EXERCISE INPUTS -
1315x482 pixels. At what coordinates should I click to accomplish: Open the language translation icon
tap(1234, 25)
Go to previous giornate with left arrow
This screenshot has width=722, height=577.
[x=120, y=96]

YOUR TASK - Copy the material above word for word.

RESULT -
1315x482 pixels. At what coordinates should I click to accomplish: Open the language translation icon
tap(1234, 25)
Go to previous giornate with left arrow
This screenshot has width=722, height=577.
[x=120, y=96]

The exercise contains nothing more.